In the next series of experiments, Dr. Kawada and his group generated a mouse model of advanced liver fibrosis using chemical agents and applied MB, NGB and CYGB by intravenous injection. Interestingly, the therapeutic protein significantly suppressed liver inflammation and fibrosis without any side effects. Doctoral student Hieu points out, “In addition to the liver, we focused on possible side effects with the neighboring kidney. Creatinine levels remained normal throughout treatment.”
With this finding, which was published in the journal redox biology, the research team hopes to set foot on a potential therapy for liver fibrosis in the near future.
1. Hepatic fibrosis
Liver fibrosis is a scarring response to chronic liver injury and often results in cirrhosis, liver failure, portal hypertension, and hepatocellular carcinoma.
2. Hepatic stellate cells
Hepatic stellate cells reside in the space of Disse, between hepatocytes and sinusoidal endothelial cells, in the liver. Hepatic stellate cells are the primary collagen-producing cells, and hepatic stellate cell activation is a key issue in liver fibrosis.

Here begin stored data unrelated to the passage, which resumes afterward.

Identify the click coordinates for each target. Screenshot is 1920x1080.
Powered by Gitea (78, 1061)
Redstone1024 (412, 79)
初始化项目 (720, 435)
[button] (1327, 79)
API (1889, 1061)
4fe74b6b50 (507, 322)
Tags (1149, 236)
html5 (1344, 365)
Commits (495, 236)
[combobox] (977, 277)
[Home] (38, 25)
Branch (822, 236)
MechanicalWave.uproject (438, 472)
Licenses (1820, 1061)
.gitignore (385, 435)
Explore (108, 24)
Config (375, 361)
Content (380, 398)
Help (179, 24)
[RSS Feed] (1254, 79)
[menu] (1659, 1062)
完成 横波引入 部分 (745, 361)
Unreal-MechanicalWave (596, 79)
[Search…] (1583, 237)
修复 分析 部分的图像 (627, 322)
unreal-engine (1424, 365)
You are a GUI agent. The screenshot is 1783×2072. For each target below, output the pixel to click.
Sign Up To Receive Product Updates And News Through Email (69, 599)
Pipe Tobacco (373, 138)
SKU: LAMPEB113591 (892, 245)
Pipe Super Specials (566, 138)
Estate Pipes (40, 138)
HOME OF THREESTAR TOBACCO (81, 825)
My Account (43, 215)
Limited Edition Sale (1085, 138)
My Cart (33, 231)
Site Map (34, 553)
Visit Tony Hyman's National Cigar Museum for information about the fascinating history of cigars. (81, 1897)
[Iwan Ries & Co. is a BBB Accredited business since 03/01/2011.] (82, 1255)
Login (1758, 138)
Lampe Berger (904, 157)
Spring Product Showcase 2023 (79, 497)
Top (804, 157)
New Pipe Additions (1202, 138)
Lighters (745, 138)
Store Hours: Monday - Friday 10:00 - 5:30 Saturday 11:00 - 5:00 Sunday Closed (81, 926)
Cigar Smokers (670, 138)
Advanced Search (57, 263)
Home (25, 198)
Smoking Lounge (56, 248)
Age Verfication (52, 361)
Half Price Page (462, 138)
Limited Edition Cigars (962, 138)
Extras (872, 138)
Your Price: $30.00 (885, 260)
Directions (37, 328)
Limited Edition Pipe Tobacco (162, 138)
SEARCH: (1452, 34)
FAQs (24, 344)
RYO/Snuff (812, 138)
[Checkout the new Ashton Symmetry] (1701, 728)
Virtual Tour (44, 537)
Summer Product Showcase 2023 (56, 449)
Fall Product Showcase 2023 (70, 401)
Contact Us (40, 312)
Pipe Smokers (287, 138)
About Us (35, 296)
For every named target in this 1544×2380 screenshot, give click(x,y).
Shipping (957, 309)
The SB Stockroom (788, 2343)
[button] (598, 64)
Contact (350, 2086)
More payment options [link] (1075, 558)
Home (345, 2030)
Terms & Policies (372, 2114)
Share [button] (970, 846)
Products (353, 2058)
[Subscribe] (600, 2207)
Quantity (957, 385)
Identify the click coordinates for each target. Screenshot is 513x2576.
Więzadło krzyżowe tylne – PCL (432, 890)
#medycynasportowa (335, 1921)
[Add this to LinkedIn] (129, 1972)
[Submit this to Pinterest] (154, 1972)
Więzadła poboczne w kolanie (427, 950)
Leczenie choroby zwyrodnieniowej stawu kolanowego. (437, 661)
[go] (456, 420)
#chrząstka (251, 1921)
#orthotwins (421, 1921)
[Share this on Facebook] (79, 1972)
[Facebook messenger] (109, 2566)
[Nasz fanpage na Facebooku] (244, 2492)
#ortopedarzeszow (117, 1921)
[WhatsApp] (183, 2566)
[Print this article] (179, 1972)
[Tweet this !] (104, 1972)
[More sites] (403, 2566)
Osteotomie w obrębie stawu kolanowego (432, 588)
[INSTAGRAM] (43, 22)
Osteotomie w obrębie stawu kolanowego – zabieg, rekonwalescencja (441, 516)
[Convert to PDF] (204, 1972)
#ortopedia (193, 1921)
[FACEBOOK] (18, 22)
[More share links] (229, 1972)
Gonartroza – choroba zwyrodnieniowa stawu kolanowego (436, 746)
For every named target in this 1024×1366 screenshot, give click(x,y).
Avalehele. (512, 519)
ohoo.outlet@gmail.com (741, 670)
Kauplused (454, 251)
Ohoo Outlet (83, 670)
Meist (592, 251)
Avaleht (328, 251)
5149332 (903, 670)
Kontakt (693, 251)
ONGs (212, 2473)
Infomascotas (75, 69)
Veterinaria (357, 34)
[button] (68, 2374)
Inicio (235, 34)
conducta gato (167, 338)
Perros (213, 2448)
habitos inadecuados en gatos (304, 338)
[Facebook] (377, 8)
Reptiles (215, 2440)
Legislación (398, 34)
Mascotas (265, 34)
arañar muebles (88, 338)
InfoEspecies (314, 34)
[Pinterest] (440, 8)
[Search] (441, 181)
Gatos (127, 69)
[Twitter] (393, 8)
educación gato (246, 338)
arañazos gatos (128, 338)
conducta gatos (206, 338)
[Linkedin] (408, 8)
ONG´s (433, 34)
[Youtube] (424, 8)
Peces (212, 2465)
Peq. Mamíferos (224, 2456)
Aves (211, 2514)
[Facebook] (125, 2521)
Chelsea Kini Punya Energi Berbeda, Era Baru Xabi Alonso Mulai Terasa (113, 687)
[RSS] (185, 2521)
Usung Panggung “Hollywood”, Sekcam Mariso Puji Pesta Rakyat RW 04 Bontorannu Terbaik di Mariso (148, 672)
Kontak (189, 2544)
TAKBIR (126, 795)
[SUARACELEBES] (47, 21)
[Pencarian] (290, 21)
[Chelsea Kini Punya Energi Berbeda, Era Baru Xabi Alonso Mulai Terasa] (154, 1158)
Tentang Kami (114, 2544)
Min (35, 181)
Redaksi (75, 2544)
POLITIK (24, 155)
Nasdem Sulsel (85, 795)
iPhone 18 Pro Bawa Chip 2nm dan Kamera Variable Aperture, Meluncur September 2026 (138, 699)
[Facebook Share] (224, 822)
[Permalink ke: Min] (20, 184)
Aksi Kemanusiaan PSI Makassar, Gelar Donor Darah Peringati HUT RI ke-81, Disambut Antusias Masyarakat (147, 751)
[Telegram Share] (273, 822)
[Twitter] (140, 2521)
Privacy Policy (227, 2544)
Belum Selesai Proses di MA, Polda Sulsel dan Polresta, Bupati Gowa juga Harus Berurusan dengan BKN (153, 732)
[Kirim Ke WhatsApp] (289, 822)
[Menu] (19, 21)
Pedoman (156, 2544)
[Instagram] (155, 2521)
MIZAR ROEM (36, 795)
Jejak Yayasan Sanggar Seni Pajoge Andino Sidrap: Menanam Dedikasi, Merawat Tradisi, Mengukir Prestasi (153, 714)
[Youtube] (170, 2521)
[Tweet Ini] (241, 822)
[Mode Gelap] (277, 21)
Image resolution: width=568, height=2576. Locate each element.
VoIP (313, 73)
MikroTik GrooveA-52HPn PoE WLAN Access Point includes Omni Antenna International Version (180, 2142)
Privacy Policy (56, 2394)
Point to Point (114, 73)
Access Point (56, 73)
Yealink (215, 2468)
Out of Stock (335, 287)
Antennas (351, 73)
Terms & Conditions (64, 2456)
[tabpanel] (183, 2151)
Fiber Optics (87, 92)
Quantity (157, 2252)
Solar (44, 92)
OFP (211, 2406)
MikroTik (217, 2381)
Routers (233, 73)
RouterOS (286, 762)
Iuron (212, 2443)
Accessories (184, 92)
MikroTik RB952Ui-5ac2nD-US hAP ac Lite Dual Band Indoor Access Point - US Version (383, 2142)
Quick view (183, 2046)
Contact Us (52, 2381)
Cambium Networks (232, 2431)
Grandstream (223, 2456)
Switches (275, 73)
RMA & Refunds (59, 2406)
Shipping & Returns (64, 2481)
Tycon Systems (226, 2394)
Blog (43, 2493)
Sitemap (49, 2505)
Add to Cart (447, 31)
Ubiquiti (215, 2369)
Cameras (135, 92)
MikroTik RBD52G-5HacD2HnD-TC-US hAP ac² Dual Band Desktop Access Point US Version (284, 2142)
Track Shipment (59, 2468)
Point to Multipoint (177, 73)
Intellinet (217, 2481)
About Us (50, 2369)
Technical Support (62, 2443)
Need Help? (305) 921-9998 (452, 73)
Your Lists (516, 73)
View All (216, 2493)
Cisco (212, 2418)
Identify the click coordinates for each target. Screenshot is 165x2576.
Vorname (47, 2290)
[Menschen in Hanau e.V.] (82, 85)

3. Reactive oxygen species
Reactive oxygen species (ROS) include several chemically reactive molecules derived from oxygen. The state of excessive amount of ROS calls oxidative stress, which can lead to significant damage to cellular structures.
4. COL1A1 Promoter
The COL1A1 promoter region is a DNA segment located upstream of a gene encoding COL1A1. This region controls the initiation of transcription from DNA to mRNA, which is ultimately translated into the COL1A1 protein.
5. Cellless system
The cell-free system is referred to as platforms for testing biological systems in a cell-free environment.
Glutathione is a well-known antioxidant that is able to prevent damage to important cellular components caused by reactive oxygen species such as free radicals, peroxides, lipid peroxides and heavy metals.
7. Human Globins
Globins are a superfamily of heme-containing globular proteins involved in oxygen binding and/or transport. Prominent members include hemoglobin, myoglobin, neuroglobin, and cytoglobin.